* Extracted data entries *
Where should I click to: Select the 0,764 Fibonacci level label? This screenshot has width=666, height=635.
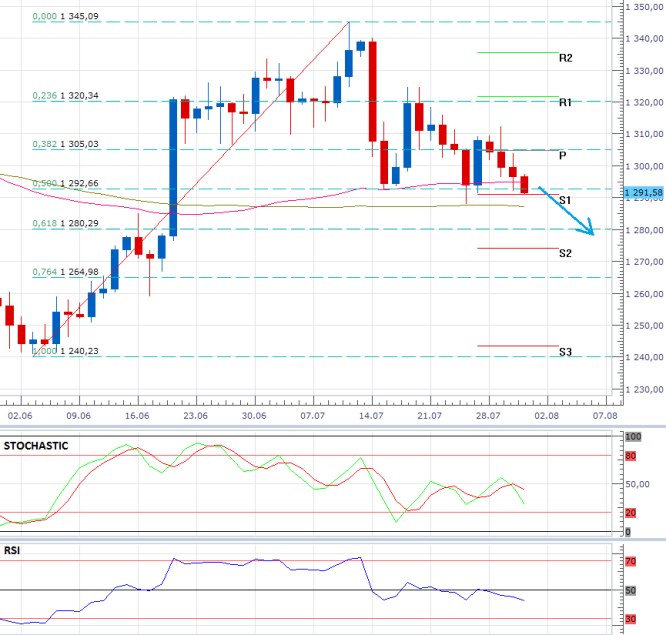tap(65, 272)
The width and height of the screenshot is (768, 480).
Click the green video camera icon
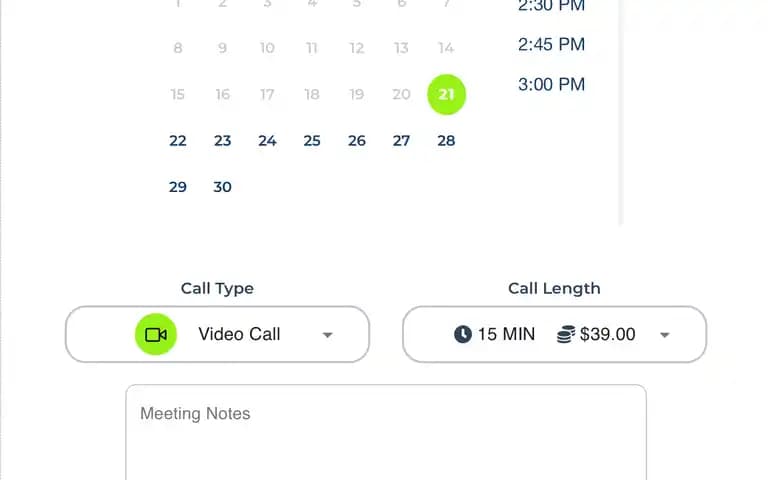point(156,335)
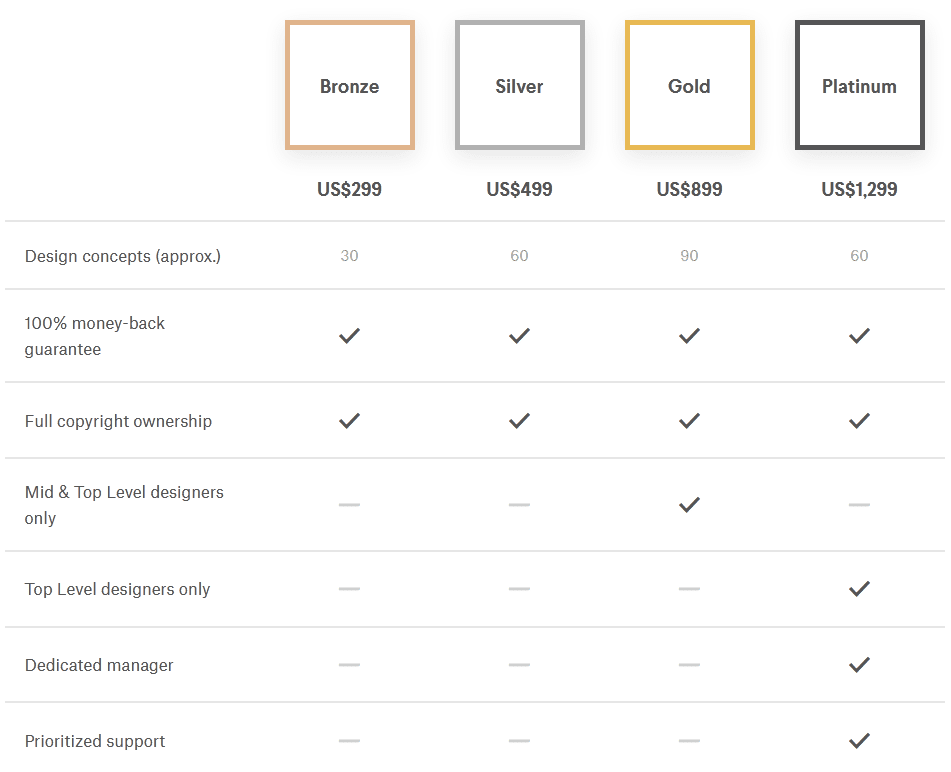Expand the Dedicated manager row
Image resolution: width=951 pixels, height=772 pixels.
tap(98, 665)
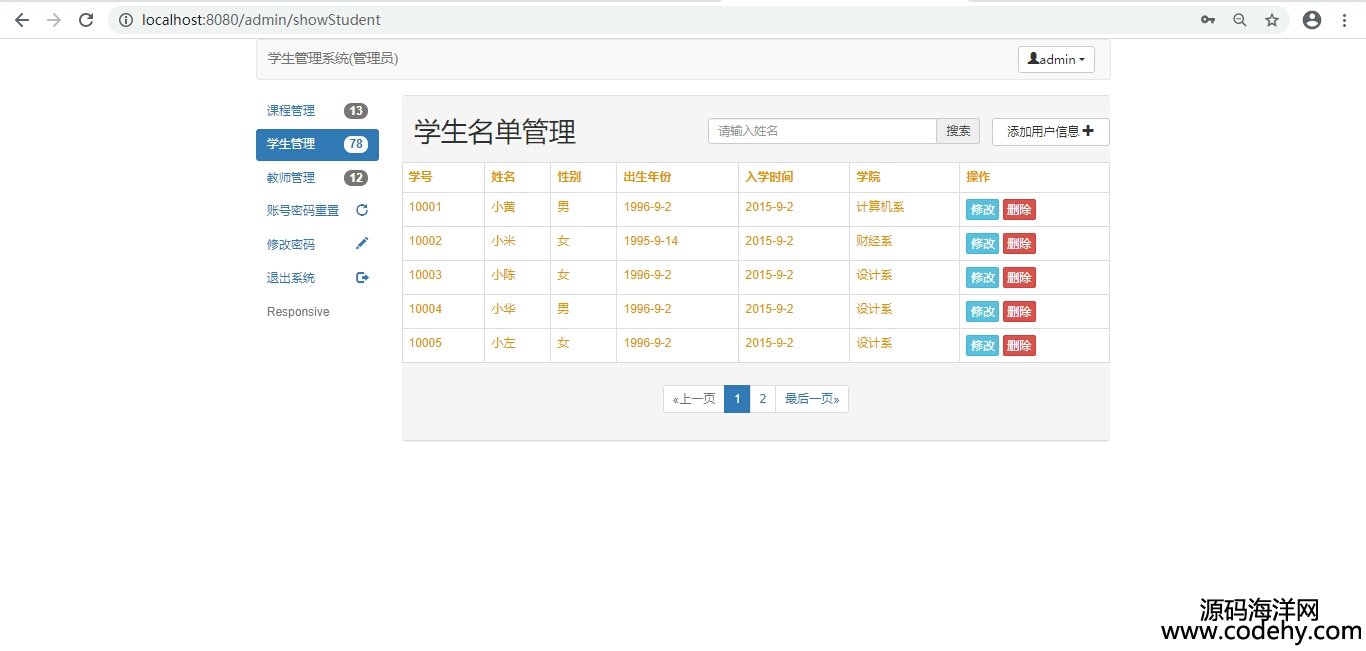The height and width of the screenshot is (651, 1366).
Task: Click 删除 for student 10003 小陈
Action: point(1019,278)
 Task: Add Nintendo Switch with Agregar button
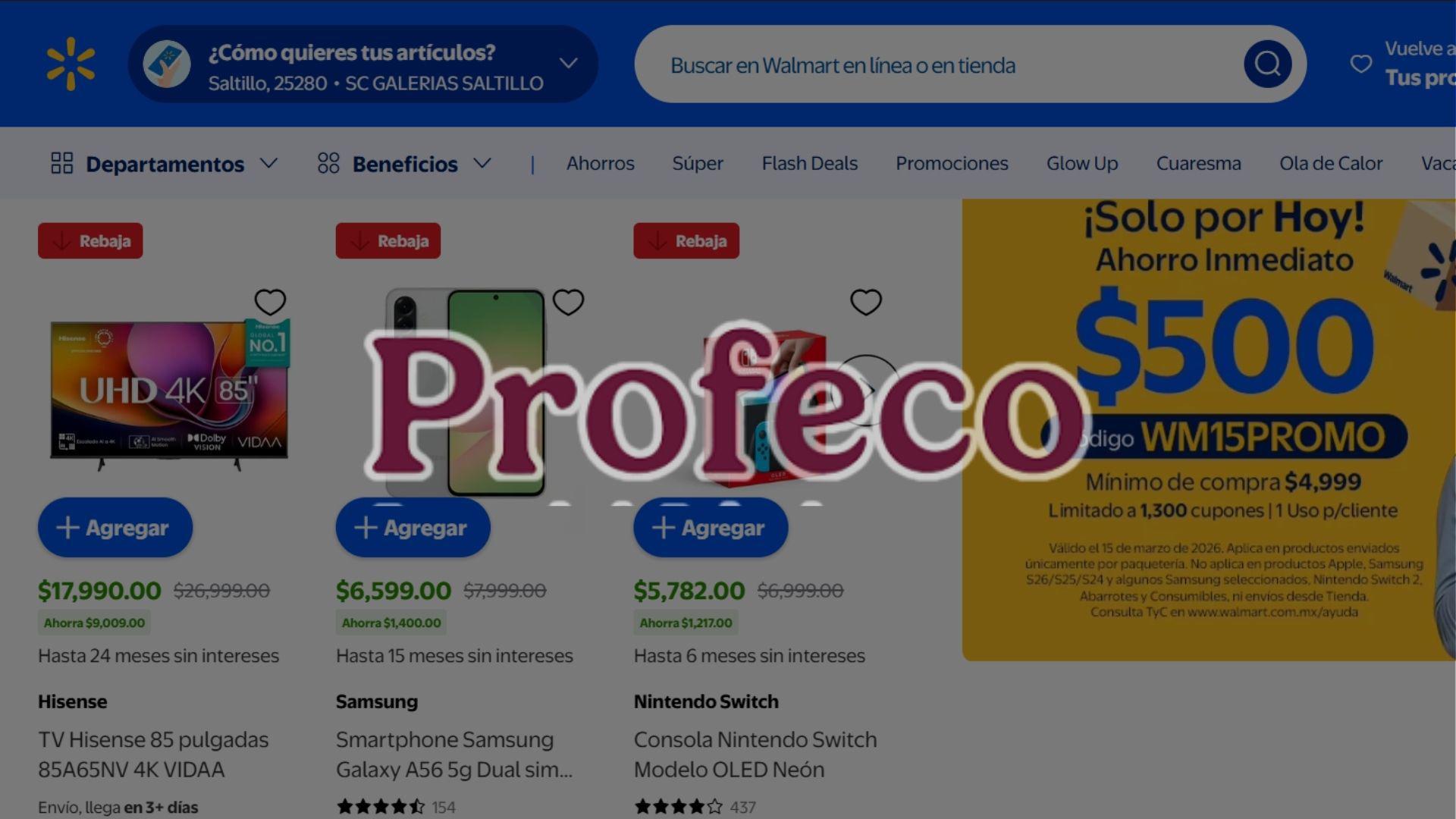point(711,528)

* Problem statement *
Exactly the lines from the one containing "Click the green video camera icon" through the last line of the data above should be output, both ends included, with every picture left out.

* Result *
Click the green video camera icon
point(156,335)
Expand the Dedicated manager row
Image resolution: width=951 pixels, height=772 pixels.
tap(98, 665)
The height and width of the screenshot is (651, 1366).
Task: Click 删除 for student 10003 小陈
Action: point(1019,278)
 Task: Add Nintendo Switch with Agregar button
point(711,528)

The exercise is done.